Do you know the Talking Heads song, “Road to Nowhere?” It’s always been one of my favorites. So sweet and silly, and yet there’s a deeper message there for sure. You can pull all different kinds of meanings about the journey of life from it. That’s where the first half of the blog title comes from. The second half comes from my belief that achieving a state of no self is essential for reaching spiritual fulfillment. What do I mean by that? Well, I don’t know. That’s the point of this “journey by blogging.” I know a little of Buddhist teachings in that the spiritually divine lies in each of us, but the key is to get over your “self” to unleash that divine essence. I know that letting go of ego is important to the process as well. Having suffered some major bruises to my ego in my life, I am happy to subscribe to this! In fact, some of those bruises have come while seeking a spiritual way. Here’s a gem of an example.

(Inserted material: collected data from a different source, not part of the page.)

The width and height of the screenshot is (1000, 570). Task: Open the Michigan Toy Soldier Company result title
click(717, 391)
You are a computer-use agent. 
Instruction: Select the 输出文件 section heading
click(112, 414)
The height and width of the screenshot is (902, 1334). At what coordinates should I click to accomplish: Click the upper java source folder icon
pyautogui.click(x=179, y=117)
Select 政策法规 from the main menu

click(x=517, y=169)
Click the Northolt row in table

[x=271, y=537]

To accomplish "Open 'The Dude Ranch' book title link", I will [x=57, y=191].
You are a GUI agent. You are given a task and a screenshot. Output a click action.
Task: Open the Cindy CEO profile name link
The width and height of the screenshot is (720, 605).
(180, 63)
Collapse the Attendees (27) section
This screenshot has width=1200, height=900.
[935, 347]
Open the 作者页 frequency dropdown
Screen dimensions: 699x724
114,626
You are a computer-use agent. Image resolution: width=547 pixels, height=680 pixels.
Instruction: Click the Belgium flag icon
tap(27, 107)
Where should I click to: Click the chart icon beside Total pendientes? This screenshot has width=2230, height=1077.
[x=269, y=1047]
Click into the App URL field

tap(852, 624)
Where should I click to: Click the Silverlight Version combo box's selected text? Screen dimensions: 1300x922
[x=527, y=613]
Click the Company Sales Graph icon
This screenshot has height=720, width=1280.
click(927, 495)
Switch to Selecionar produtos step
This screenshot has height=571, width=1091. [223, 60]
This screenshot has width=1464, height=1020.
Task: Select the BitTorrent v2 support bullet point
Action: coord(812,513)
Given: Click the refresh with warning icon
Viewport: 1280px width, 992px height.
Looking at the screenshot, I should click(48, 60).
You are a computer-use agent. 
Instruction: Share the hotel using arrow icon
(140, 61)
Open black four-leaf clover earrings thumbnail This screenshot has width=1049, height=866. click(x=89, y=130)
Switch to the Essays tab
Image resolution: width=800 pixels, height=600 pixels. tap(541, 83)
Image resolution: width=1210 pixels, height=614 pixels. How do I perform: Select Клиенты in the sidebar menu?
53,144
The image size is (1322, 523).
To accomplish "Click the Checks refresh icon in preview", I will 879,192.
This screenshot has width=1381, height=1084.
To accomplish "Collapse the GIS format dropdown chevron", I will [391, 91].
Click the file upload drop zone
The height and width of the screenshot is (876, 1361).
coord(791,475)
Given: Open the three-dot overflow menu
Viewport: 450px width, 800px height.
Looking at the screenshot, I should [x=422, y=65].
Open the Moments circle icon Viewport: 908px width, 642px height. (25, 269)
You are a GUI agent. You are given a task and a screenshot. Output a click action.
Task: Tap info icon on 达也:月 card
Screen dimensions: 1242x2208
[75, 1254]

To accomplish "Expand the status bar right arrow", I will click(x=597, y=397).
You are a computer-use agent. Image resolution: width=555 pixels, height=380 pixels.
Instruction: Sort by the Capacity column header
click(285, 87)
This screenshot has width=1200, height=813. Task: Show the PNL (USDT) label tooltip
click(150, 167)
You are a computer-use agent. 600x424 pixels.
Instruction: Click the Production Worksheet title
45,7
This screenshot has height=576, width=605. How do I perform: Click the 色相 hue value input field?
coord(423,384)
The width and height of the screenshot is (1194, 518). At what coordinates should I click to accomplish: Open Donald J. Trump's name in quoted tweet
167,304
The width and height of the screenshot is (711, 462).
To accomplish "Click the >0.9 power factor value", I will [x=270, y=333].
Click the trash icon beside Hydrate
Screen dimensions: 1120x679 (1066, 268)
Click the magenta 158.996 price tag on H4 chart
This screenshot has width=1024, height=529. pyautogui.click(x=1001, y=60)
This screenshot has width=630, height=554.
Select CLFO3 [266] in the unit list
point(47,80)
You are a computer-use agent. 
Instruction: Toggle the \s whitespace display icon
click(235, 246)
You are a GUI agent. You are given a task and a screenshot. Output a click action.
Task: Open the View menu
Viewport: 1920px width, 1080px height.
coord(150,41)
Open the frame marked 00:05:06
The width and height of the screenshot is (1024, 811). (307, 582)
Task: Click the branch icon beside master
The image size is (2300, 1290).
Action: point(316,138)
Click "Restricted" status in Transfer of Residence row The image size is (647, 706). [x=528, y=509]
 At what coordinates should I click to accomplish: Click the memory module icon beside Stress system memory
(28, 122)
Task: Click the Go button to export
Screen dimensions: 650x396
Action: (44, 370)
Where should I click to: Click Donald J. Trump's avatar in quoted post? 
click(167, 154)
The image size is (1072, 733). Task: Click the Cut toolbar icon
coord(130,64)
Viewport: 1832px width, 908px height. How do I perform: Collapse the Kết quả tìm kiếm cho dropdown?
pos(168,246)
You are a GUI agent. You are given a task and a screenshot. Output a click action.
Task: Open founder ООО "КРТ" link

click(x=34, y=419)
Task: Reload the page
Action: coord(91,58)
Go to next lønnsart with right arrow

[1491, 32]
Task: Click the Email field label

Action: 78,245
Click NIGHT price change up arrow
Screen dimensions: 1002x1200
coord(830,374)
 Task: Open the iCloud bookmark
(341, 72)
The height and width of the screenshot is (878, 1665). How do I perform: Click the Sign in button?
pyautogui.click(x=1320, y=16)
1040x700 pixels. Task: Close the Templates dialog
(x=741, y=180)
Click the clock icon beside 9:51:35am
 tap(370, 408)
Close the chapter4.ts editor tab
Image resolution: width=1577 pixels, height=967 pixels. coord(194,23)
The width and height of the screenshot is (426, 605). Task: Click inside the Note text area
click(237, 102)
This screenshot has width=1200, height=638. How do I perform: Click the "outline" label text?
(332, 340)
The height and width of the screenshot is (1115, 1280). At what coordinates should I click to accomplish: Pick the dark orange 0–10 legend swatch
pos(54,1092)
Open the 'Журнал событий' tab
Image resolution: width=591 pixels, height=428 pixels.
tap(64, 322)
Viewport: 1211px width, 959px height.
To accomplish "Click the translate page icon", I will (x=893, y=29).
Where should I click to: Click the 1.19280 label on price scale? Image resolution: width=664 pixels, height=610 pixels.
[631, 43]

When I was in college, I was invited to an Indian Sun Dance by a friend I met while working as a naturalist at a state park. The Sun Dance is extremely sacred to the Indian people. It’s a ceremony that represents life, death, and rebirth. It involves self-sacrifice, prayer, sweat lodges, meditation. I was excited to go, and nervous too. I knew this was a big deal. It was going to be 4 days of living within a culture I madly respected. But I was ignorant. And of course very white. During the Tree Ceremony in which the whole camp gathers to raise the tree to which a few of the Indian men will pierce themselves, I hopped right in and raised my hands to help carry the tree. It wasn’t long before I started to hear murmuring behind me–and not of the good variety. Finally, I turned to the women behind me. “Is there a problem?” I asked. Yes. There was. It was July, and I was dressed as a typical college-aged woman would on a hot day, which was practically nude as far as these people were concerned. Then it dawned on me that everyone, EVERYONE, around me had on full-length skirts or pants and long sleeves. I fell out of the crowd awkwardly. One sympathetic woman advised in a hushed voice that we were in the presence of a Medicine Man, and that showing a lot of bare flesh has a negative impact on his power. I was hurting the ceremony. I was horrified. I wanted to sink into the ground. I seriously considered fleeing as fast as humanly possible. Thankfully, a group of women rallied and gave me a supply of long skirts and shirts that would last me the 4 days. It turned out to be one of the most powerful experiences of my life.
So, that was a great big tangent, but it shows one curve in my spiritual journey. And there have been many. I grew from this experience partly because of letting go of ego and putting myself in the hands of these fierce but gentle people.
I’m still learning. I’ve suffered negative distractions and set-backs and I’m still seeking the right road.
Some more basic information: I’m a Unitarian Universalist, a poet, a humanist, an audiophile, a wife, a mother, a compassionate friend, and a perpetual seeker. All of these elements will guide me on the road I travel. Let’s go!